# Task description
Each line below with the word "every" needs to be copied.

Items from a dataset
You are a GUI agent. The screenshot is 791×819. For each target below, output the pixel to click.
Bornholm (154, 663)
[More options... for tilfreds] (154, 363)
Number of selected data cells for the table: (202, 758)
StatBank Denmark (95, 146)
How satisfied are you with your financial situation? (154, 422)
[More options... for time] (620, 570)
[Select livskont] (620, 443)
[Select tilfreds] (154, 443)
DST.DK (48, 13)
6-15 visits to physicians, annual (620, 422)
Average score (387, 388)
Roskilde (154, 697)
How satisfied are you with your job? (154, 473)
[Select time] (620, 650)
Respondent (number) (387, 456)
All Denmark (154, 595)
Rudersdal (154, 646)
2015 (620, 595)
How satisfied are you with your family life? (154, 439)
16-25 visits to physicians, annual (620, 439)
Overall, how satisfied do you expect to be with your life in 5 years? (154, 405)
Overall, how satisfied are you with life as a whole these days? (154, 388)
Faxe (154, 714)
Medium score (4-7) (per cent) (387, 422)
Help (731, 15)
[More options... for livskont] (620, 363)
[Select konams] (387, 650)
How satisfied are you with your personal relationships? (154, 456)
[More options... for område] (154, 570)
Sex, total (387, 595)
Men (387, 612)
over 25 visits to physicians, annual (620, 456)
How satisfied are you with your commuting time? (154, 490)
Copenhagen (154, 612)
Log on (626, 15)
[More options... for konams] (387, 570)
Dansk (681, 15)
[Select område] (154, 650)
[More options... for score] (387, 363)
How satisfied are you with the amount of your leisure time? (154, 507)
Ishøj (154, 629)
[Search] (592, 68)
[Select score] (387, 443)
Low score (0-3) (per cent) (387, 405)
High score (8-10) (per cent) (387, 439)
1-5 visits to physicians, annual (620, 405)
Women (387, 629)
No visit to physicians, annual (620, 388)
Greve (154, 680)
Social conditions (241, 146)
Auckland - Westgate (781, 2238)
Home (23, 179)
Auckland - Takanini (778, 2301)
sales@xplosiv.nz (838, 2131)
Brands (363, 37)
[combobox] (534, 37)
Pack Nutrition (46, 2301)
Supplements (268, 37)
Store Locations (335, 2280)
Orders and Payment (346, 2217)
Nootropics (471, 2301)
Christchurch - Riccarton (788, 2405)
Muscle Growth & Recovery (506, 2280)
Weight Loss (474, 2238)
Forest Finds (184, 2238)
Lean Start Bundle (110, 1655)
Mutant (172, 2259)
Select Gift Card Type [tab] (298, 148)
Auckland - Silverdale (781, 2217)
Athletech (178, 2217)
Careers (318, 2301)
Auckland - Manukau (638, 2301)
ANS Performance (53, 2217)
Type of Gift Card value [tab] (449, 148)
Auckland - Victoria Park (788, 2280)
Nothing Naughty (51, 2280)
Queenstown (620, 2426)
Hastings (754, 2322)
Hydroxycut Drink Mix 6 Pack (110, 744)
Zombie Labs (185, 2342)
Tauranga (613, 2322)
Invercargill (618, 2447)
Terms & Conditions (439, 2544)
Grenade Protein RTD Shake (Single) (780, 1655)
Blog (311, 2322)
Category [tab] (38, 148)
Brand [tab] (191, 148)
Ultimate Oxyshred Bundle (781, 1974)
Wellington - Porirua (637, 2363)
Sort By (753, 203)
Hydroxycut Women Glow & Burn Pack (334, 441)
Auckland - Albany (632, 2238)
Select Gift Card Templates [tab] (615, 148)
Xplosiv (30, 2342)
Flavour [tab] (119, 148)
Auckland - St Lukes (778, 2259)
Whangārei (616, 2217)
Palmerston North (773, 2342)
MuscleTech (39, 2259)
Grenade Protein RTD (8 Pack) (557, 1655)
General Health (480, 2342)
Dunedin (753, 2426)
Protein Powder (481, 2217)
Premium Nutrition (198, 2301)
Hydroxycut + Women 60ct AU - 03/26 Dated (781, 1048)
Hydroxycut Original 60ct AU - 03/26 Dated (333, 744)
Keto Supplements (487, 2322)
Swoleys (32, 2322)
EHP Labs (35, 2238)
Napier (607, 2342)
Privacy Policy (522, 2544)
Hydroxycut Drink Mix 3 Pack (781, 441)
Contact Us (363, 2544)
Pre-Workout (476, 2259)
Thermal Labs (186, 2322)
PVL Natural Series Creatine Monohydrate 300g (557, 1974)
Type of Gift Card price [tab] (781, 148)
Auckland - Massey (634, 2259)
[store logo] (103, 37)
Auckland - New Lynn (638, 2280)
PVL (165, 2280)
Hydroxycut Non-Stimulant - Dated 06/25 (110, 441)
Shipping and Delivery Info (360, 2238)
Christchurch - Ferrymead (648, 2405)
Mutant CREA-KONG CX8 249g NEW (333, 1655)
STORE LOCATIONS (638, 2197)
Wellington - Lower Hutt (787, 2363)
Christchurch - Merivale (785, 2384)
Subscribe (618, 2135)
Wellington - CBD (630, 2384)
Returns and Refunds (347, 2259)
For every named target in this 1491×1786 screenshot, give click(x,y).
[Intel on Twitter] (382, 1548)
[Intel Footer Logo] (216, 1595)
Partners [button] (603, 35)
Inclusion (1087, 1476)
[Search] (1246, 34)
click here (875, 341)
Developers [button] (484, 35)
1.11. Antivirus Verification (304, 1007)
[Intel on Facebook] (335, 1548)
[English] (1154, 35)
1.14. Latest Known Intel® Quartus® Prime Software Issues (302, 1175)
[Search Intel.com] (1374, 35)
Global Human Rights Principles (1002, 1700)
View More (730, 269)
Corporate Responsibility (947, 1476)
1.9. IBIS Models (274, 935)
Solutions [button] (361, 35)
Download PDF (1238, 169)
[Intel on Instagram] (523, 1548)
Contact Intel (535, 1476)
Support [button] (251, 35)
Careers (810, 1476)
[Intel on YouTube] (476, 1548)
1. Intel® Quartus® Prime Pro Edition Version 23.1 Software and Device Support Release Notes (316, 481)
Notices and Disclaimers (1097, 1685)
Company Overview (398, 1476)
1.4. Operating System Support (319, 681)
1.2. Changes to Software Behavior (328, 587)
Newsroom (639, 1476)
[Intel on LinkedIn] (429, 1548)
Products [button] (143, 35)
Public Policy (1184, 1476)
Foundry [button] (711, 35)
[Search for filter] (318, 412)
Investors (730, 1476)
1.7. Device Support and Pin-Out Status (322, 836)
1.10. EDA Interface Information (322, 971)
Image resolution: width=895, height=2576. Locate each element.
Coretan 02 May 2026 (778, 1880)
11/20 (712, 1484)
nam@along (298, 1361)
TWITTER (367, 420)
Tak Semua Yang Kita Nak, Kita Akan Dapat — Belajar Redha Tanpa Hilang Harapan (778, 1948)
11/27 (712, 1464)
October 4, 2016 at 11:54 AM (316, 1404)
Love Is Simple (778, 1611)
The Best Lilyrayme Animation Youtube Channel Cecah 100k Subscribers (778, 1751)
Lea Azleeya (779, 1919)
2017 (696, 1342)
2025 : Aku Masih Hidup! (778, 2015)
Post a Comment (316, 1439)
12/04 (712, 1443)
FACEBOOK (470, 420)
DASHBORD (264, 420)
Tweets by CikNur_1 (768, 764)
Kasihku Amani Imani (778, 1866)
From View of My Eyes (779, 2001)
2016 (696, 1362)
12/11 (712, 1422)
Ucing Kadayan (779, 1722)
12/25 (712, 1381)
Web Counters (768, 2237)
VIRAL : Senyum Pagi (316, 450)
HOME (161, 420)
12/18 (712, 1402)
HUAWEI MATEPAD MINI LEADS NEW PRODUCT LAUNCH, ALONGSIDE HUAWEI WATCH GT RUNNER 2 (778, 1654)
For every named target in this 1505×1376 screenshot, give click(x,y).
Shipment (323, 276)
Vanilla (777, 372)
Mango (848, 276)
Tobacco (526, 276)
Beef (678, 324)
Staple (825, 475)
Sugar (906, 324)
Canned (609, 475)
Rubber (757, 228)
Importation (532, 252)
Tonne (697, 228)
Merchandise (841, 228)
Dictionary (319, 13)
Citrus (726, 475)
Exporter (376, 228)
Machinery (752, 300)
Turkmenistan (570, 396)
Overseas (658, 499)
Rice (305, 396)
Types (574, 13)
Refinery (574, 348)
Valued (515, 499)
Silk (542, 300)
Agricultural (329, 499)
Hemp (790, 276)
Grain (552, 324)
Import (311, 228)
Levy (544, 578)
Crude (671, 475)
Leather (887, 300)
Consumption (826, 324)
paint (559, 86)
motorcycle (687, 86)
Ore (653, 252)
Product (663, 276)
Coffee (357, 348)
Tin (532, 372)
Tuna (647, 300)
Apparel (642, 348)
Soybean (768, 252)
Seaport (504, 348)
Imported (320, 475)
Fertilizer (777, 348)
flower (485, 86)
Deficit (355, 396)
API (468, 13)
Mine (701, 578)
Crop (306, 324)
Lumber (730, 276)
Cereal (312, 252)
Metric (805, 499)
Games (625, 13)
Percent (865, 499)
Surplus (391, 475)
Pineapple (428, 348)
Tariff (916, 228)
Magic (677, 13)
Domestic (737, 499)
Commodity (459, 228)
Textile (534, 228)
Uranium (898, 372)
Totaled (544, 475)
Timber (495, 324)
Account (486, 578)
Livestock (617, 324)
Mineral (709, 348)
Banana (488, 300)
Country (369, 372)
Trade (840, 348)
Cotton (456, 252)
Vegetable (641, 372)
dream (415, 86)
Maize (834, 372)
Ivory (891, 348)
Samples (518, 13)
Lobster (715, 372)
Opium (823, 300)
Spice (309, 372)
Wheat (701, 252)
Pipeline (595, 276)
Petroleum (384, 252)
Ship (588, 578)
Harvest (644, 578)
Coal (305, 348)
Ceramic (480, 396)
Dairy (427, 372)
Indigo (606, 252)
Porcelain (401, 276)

# Answer box
For every named target in this 1491×1786 screenshot, give click(x,y).
For every named target in this 1505×1376 screenshot, give click(x,y).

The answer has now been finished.